Decentralized Guidance Is the Best That Europe Can Do for Decentralized Clinical Trials


Despite agreement on recommendations between European regulators, DCT unclarity remains.

The life of regulators is a constant struggle to stay abreast of developments that are always, by definition, ahead of them, and, notionally, a threat to them. As Pierre Joly, the president of the French pharmaceutical industry association SNIP (as it then was), famously remarked as far back as the early 1980s, "If industry was developing a new car it would start by designing the motor, but regulators would start by designing the brakes."

Regulators in Europe have just made a gallant attempt to catch up with something else they haven't designed: decentralized clinical trials. In the final working week of the year (in Europe, anyway—my apologies to those operating under stricter regimes), the European Commission, the Heads of Medicines Agencies and the European Medicines Agency have agreed on recommendations with the dual aim of facilitating the conduct of decentralized clinical trials (DCTs) but at the same time safeguarding both the well-being of participants and robustness and reliability of the data collected.

The move is welcome, because it responds to an evident reality driven largely by shifts in technology. The growing availability of digital tools and telemedicine make possible more mobile and local healthcare. The wider use of home health visits, remote monitoring and diagnostics, direct-to-patient shipment of study drugs and electronic informed consent has eased the introduction of approaches in which patients no longer necessarily have to travel to trial sites to participate in a trial, thus making trials accessible to a wider demographic of participants—and helpfully, reducing the drop-out rates that complicate or even frustrate so many trials.

The paper addresses the roles and responsibilities of the sponsor and investigator, electronic informed consent, the delivery of investigational medicinal products, trial related procedures at home, data management and monitoring in a decentralized clinical trial setting—many of the issues where clarity of procedure would obviously be helpful. But these are sketched out over little more than a dozen pages. The document itself can be seen here.

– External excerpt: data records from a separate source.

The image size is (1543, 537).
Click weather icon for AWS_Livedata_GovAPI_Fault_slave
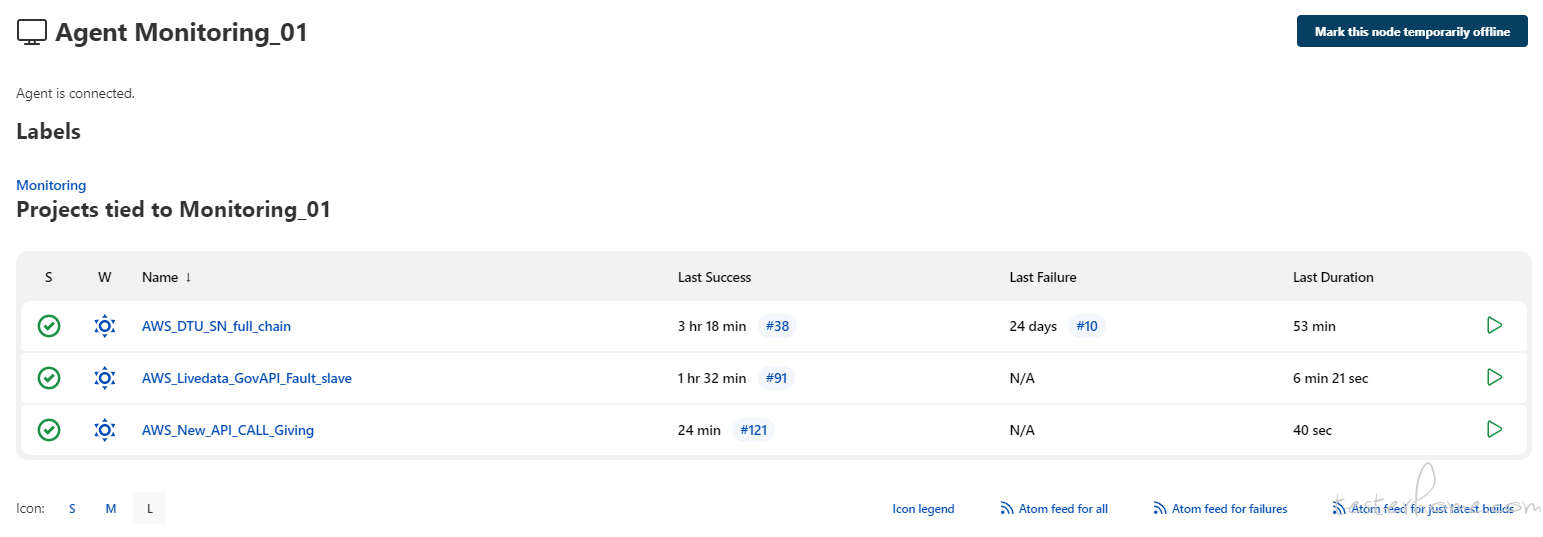click(105, 378)
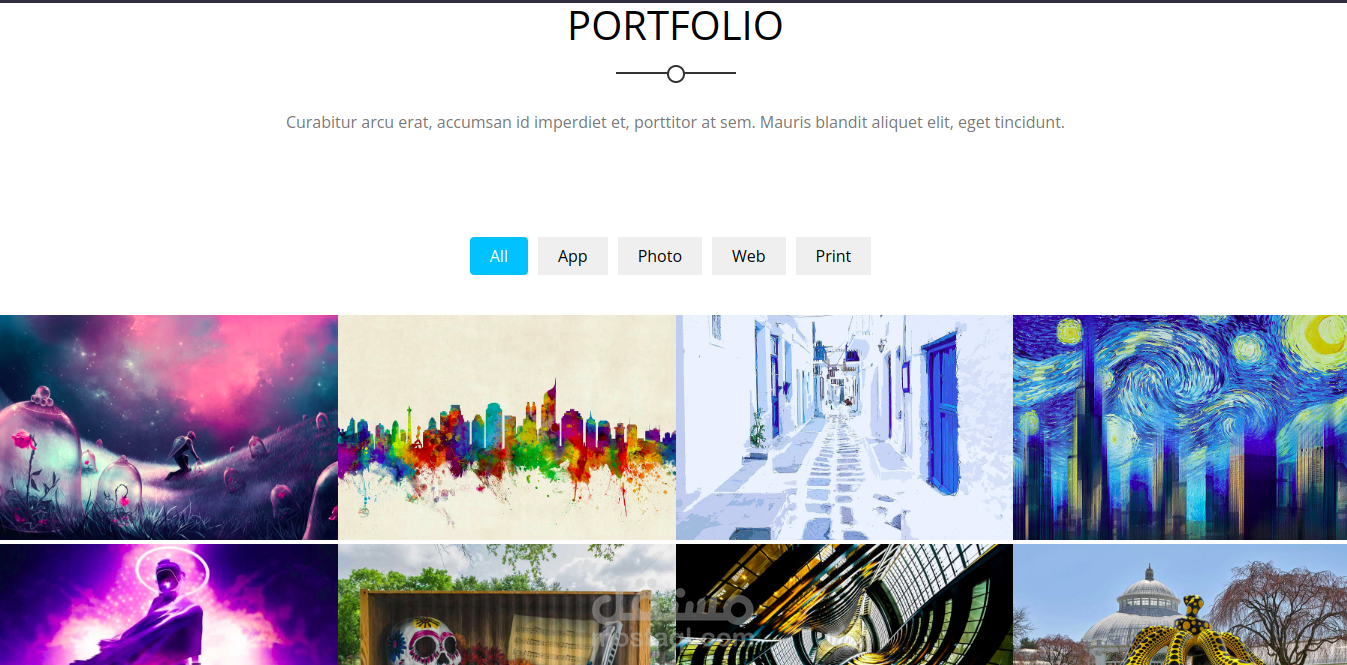The image size is (1347, 665).
Task: Click the Curabitur arcu erat description text
Action: 675,122

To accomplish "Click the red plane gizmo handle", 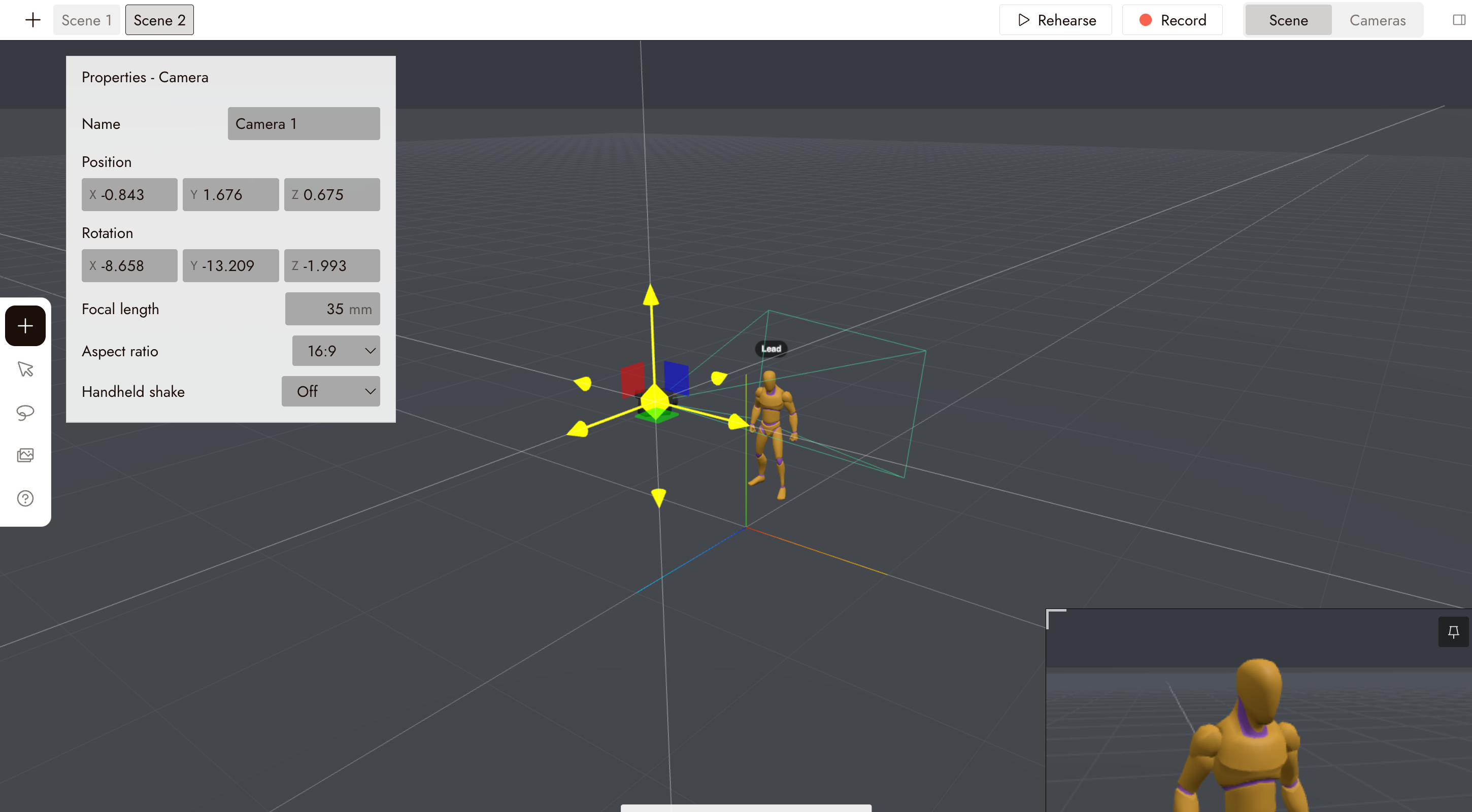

And Europe being Europe (with apologies again to those operating in more harmonized contexts), this is only a collection of recommendations, because even the august institutions that have put them together have no mandate to actually tell the countries of Europe what to do. As it says on the first page, "The views expressed…are not legally binding." They were put together by the European medicines regulatory network with experts from regulatory bodies responsible for the authorization of clinical trials, members of ethic committees, good clinical practice inspectors, methodology experts and representatives of patient organizations, and drafting of the paper was coordinated by the national officials and experts who make up the EU's clinical trials coordination group.

But "it is at the discretion of the member state involved in the assessment of a clinical trial whether the use of certain decentralized elements is acceptable in a specific clinical trial," the guidance makes clear. So although a helpful appendix provides an overview of the current national provisions applicable in each member state, this is explicitly "for guidance purposes only as it is not feasible to give a complete overview of all scenarios for implementing decentralized elements in a clinical trial." The recommendations are—on the admission of the authors—"a first and important step towards clarifying the use of DCTs in the EU." They are—unsurprisingly—expected to evolve as knowledge increases and experience is gained, and the overview of national provisions will be updated on a continuous basis.

So regulators across Europe are still only inching towards a coherent view, each applying its own touches on its own brakes, but with little more than signs saying "caution" at European level. Any definitive "go" or "stop" instructions are still a long way distant, and basically, on DCTs, you're still on your own in Europe.